• Task details
Give every line from the one containing "Expand the user menu chevron" through the end of the entries as a JSON list of strings, one string per line, with blank lines left out. Don't include the pictures.

• Working data
================

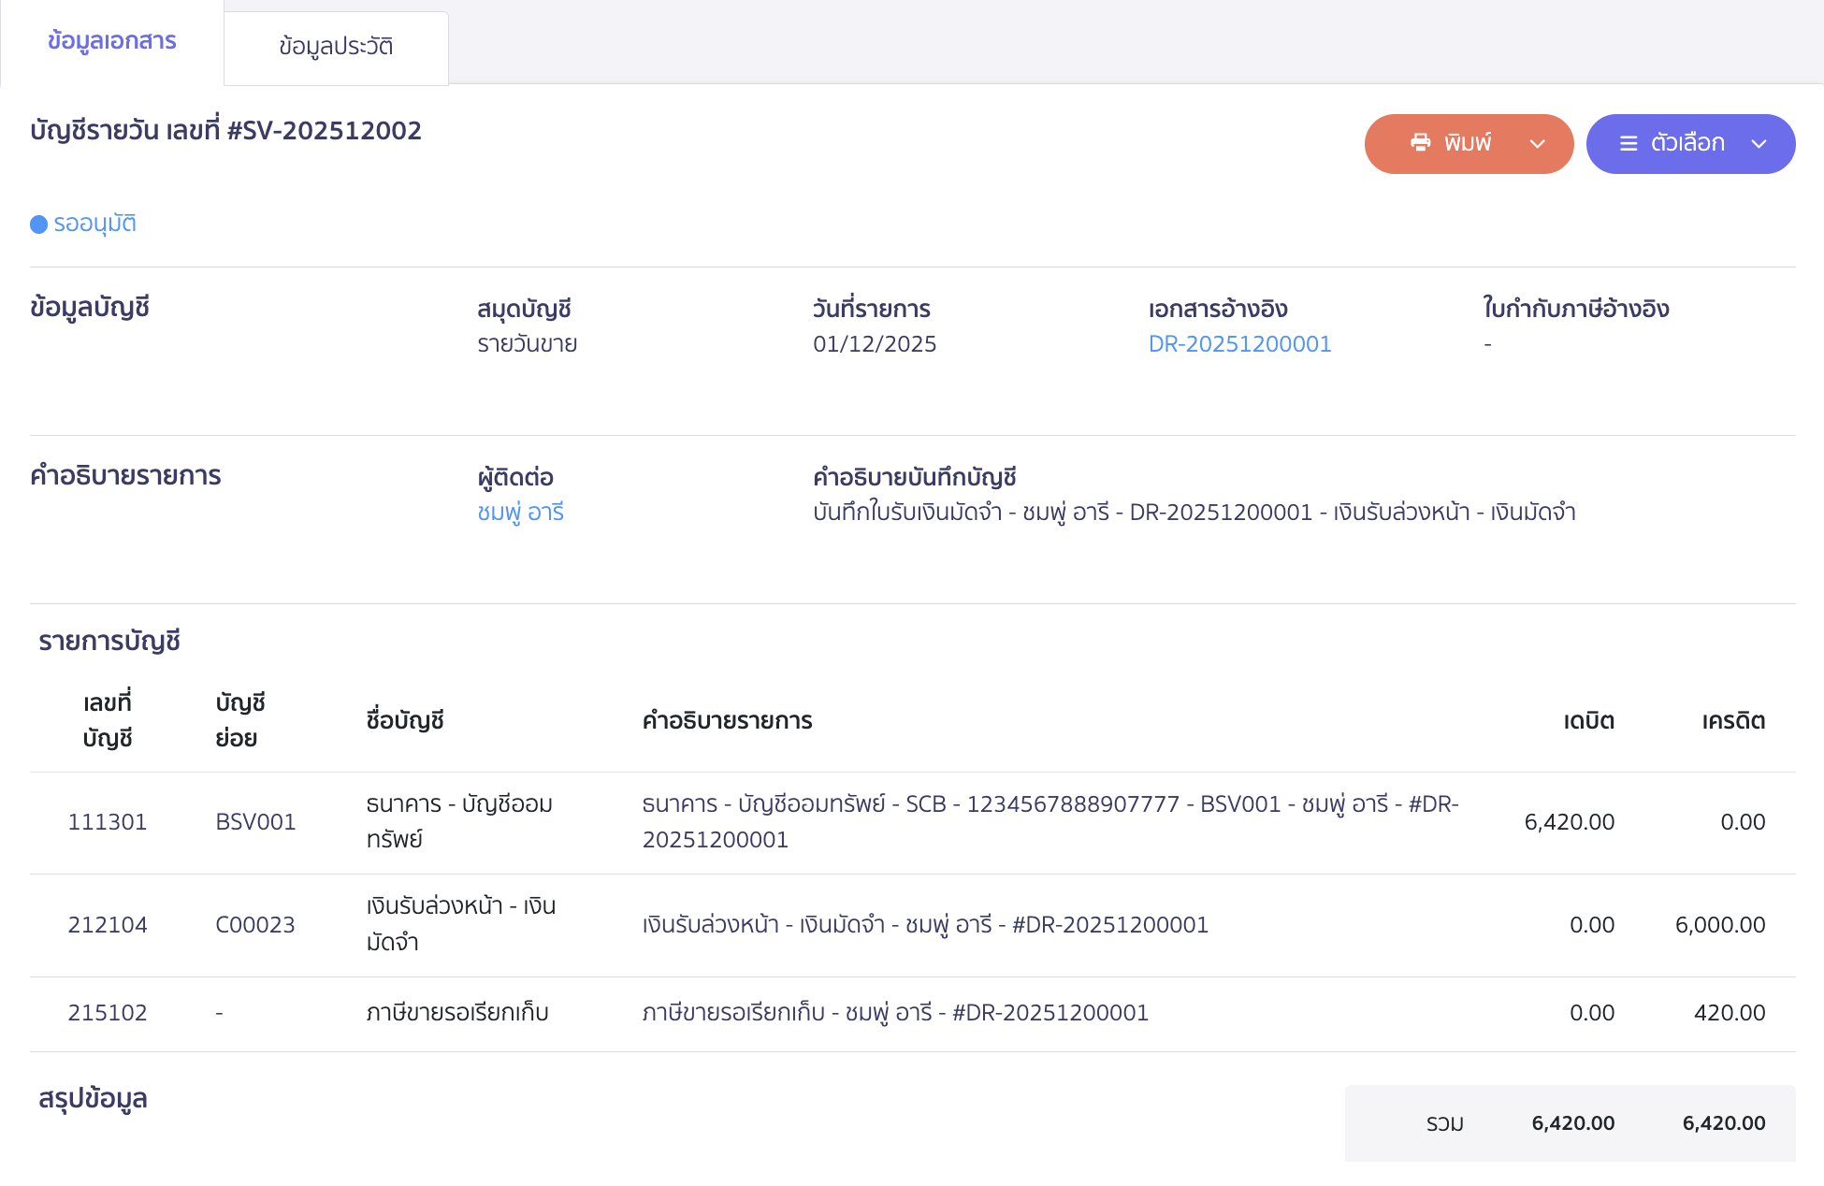The width and height of the screenshot is (1824, 1186).
Task: Click the blue รออนุมัติ status dot
Action: [x=37, y=224]
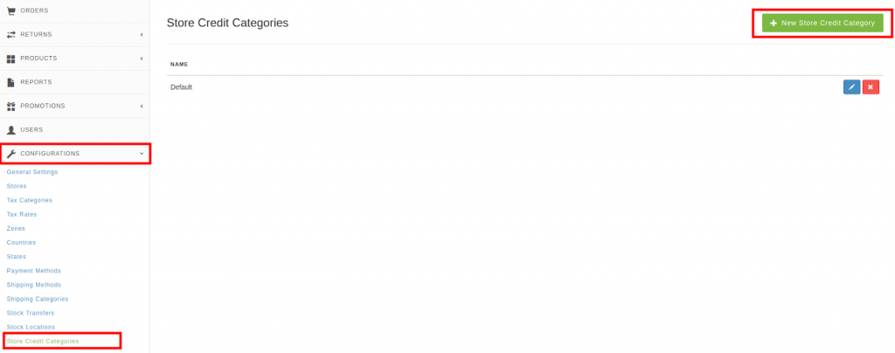Screen dimensions: 895x353
Task: Expand the Products menu chevron
Action: [x=141, y=59]
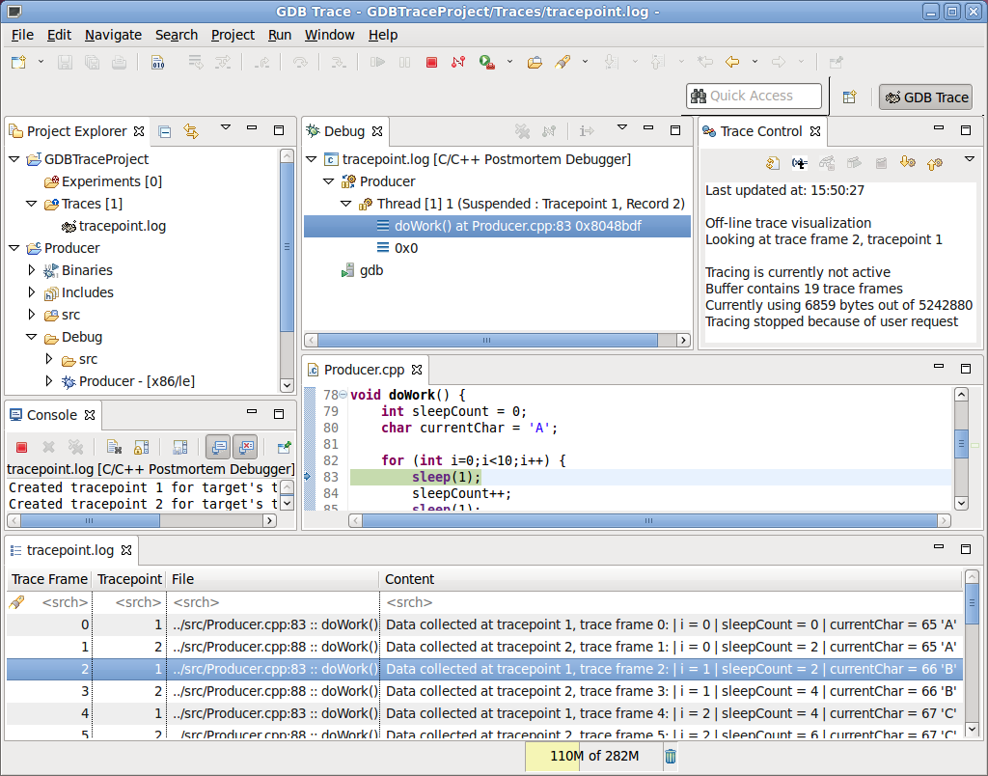Click Collapse All in Project Explorer
The height and width of the screenshot is (776, 988).
(x=165, y=131)
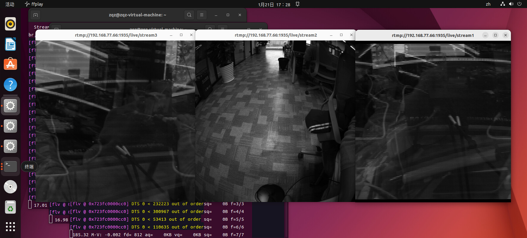Launch Rhythmbox from the dock

10,24
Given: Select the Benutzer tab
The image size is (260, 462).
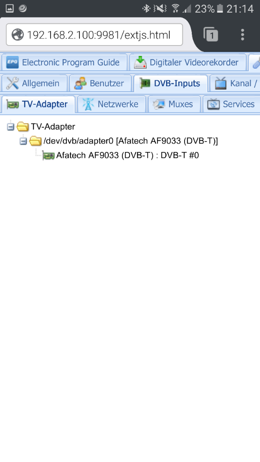Looking at the screenshot, I should tap(100, 83).
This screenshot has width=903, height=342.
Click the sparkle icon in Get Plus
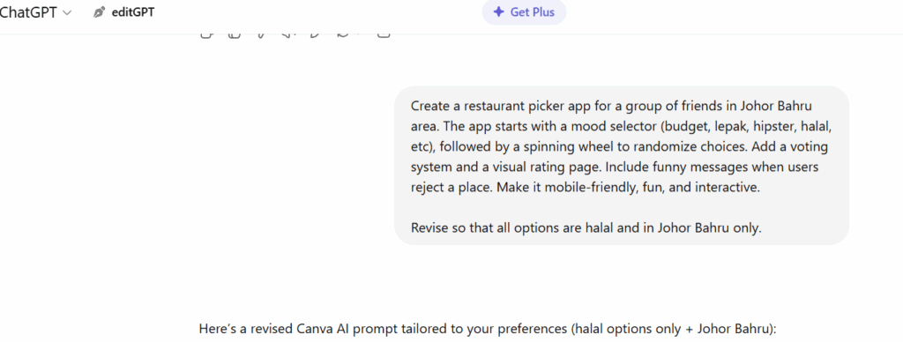point(499,12)
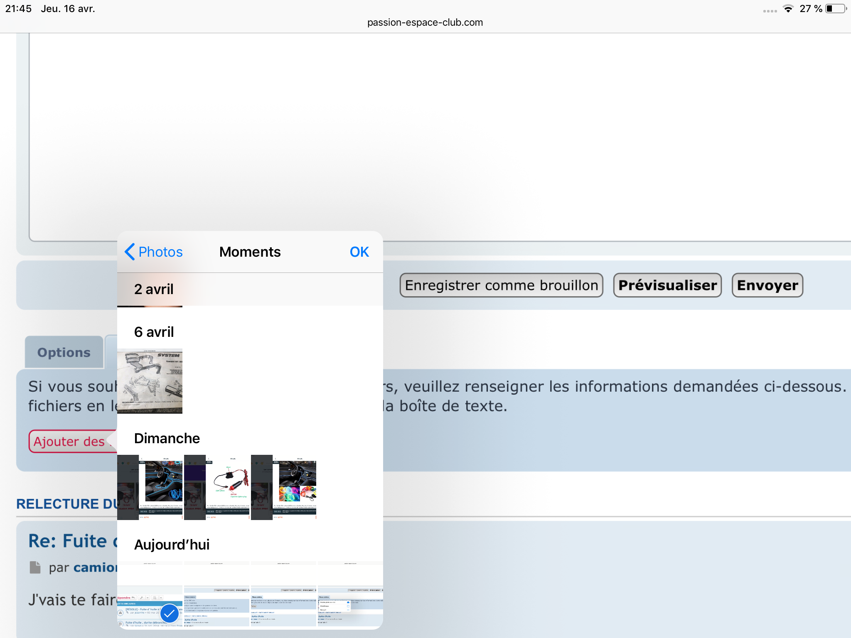Screen dimensions: 851x638
Task: Deselect the checked screenshot under Aujourd'hui
Action: 150,594
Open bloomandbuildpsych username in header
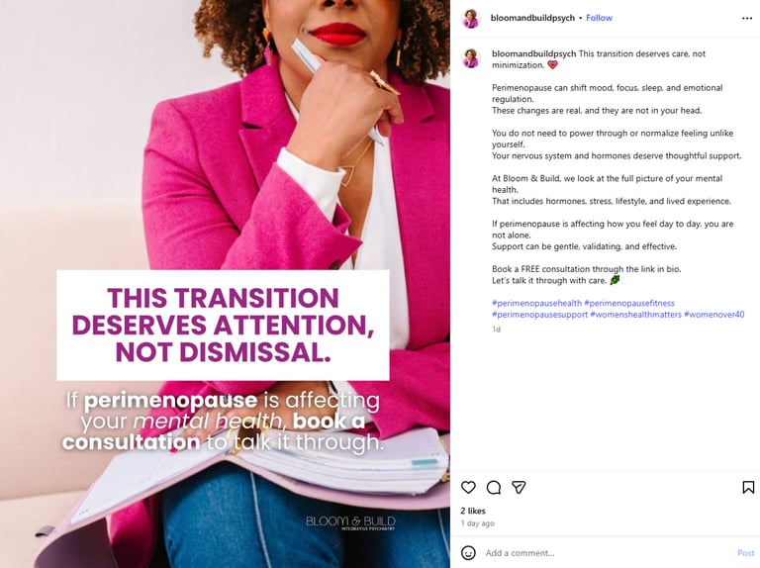 click(x=532, y=18)
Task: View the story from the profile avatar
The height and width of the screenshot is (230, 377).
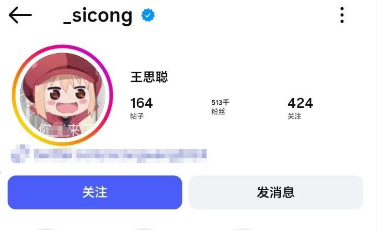Action: (62, 95)
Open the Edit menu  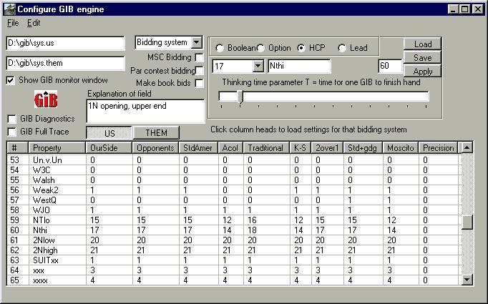pyautogui.click(x=34, y=23)
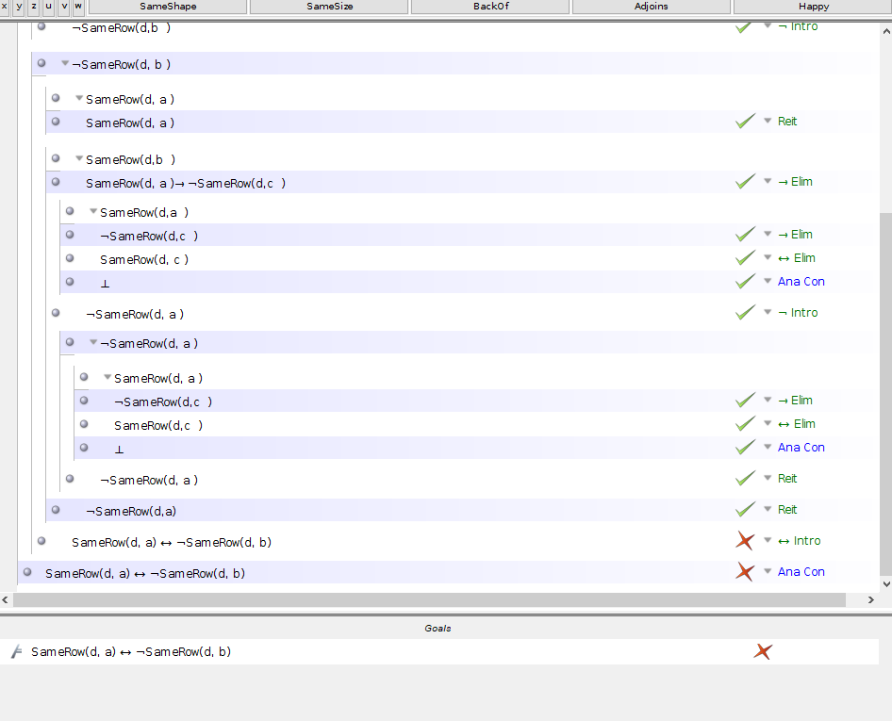
Task: Insert variable w from the toolbar
Action: click(77, 7)
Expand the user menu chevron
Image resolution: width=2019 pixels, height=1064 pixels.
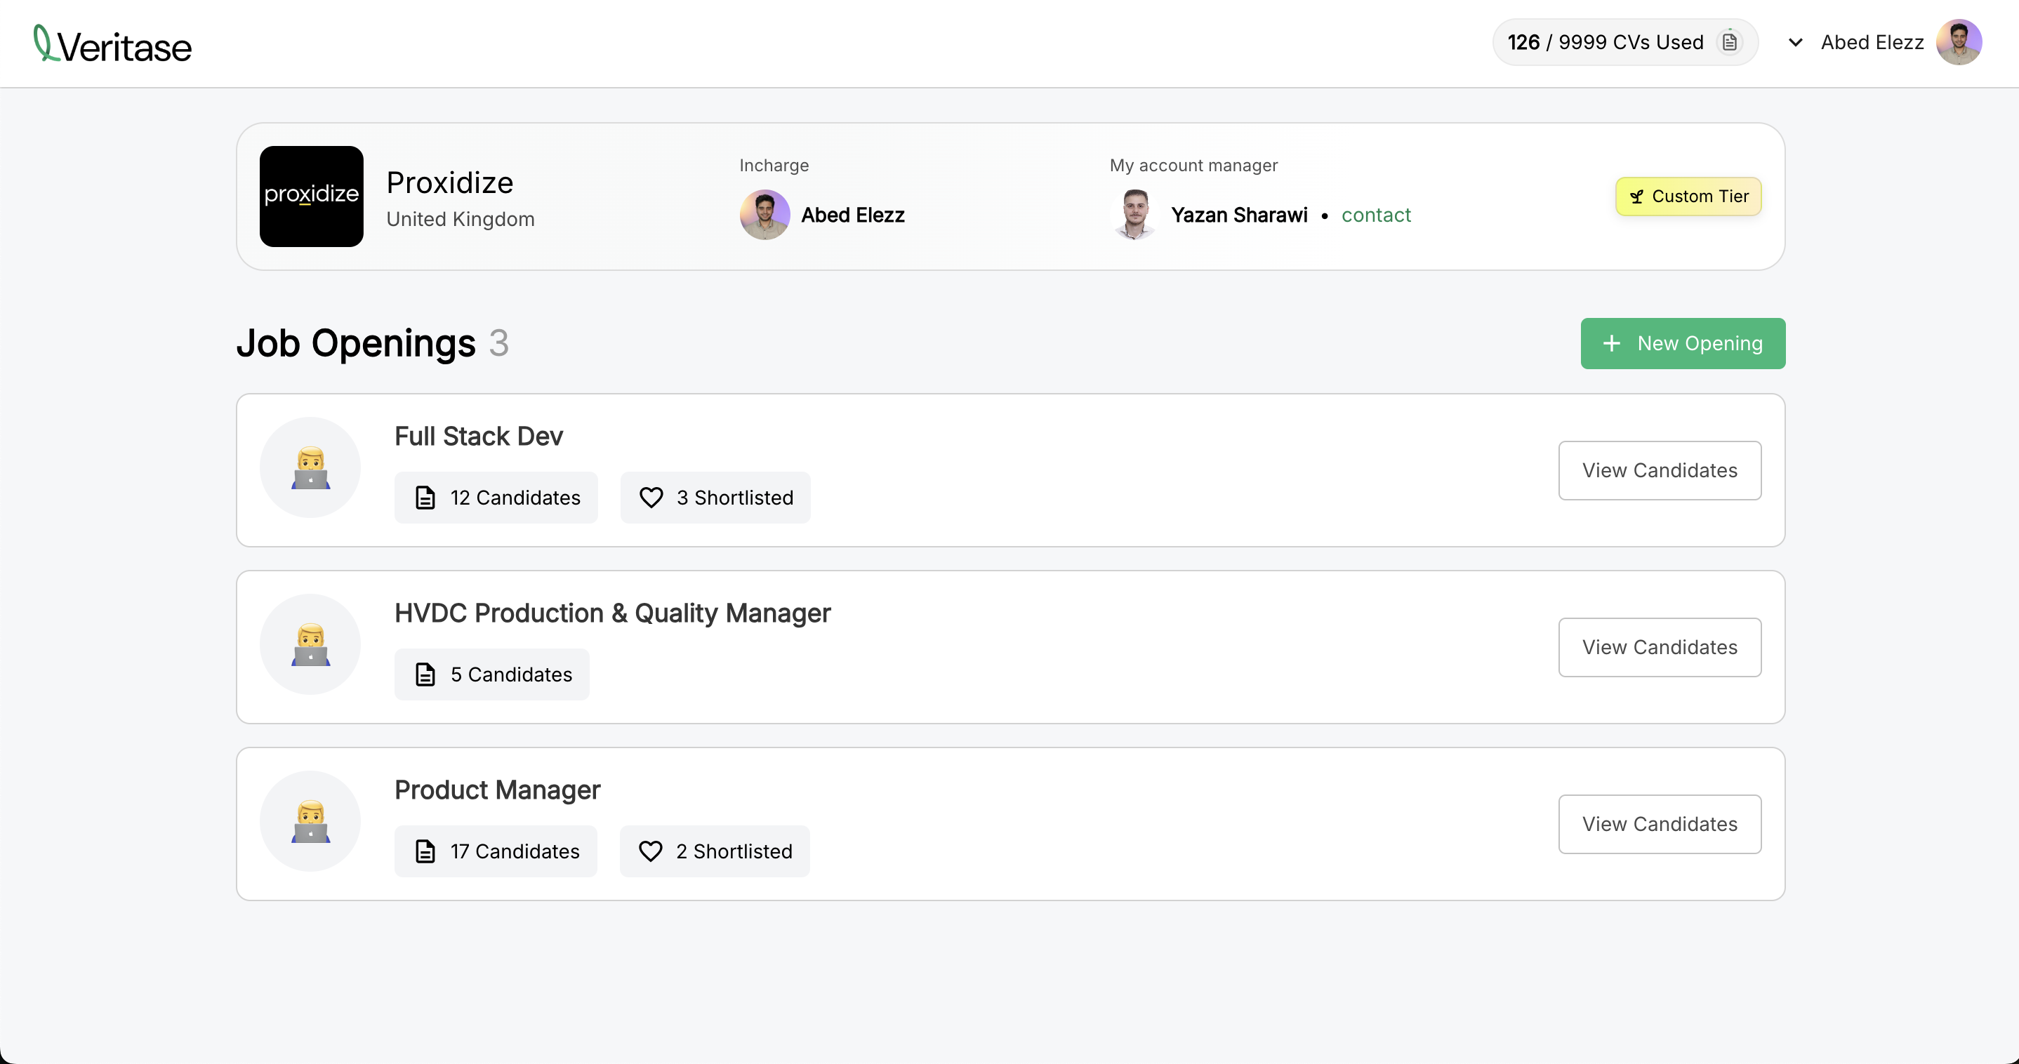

================

• Final result
[
  "Expand the user menu chevron",
  "Image resolution: width=2019 pixels, height=1064 pixels."
]